When the City of Greensboro decides it does not want an employee's name to publicly appear in records, it takes the position that any commentary, "good or bad," about an employee may not be publicly released. Thus a public comment submitted to the city about the search for a police chief that says, "Bring back xxxxxxxx!" gets redacted with the excuse that it is either a positive comment about an ex-employee or a sarcastic comment about an ex-employee and the city may not release information about an employee or ex-employee "good or bad."

Of course, when the city honors employees in its newsletters and press releases. It is doing the very thing the Attorney's office says is prohibited -- publicly disseminating an opinion of the employee. The City selectively applies a twisted interpretation of the law at its convenience. The state should have specifically addressed circumstances under which an employee's name may be withheld from public information.

Good. Attorney's fees paid by public body if it loses records request lawsuit.
If a person requesting records has to go to court and wins, his attorney's fees must be paid by the governmental body he had to sue -- with some limited exceptions.

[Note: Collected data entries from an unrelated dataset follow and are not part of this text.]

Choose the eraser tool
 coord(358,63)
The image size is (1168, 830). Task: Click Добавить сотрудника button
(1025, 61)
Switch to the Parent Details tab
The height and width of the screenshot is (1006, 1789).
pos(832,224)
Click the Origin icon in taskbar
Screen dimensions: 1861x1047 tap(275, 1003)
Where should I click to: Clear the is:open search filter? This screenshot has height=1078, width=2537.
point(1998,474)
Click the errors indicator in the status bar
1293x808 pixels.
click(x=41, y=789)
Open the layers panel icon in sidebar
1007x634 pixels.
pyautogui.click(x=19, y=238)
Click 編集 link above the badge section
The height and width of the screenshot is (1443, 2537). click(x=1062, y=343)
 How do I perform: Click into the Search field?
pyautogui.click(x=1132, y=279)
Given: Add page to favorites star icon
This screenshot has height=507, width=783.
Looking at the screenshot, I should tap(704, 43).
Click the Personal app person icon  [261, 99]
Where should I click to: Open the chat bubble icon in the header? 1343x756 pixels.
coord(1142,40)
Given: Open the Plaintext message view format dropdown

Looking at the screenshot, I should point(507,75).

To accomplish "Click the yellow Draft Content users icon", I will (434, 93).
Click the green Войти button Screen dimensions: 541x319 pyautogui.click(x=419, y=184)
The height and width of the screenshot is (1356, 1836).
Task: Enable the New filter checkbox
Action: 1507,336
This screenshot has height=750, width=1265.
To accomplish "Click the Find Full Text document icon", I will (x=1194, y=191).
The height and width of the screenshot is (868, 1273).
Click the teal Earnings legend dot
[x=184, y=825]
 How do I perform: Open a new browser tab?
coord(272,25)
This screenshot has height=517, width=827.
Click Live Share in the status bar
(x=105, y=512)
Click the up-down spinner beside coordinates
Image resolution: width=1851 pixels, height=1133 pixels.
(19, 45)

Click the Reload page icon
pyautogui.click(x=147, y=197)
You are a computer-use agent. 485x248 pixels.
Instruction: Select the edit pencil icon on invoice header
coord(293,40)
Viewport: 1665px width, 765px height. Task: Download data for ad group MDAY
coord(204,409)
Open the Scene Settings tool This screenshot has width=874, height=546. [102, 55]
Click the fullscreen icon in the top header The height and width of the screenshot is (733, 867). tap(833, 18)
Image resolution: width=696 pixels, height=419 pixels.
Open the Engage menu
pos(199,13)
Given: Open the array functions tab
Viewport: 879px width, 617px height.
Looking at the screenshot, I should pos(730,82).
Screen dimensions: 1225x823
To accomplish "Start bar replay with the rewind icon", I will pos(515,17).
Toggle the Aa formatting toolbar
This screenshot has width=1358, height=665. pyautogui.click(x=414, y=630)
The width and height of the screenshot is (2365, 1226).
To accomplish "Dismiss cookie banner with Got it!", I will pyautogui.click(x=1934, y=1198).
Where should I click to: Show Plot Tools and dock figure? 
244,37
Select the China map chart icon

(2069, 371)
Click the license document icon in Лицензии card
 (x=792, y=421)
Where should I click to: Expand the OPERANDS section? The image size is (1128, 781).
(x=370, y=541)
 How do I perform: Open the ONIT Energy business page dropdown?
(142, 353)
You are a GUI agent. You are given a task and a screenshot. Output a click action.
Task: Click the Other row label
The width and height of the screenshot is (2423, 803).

Very good. An individual public employee may be responsible for paying attorney's fees.
If the court finds that an individual public employee intentionally subverted public records law, he or she may be held personally liable for attorney's fees accrued from a successful records suit. The threat of personal liability should assure that public employees are not capricious in their refusal to release records.

Could go either way. Filers of frivolous suits may be responsible for public body's attorney's fees.
A person who files a suit for records that is determined to be in bad faith or frivolous has to pay the attorney's fees for the public body. "Frivolous" is open to some interpretation, so I suppose we will just have to wait and hope that this does not get overused by the courts.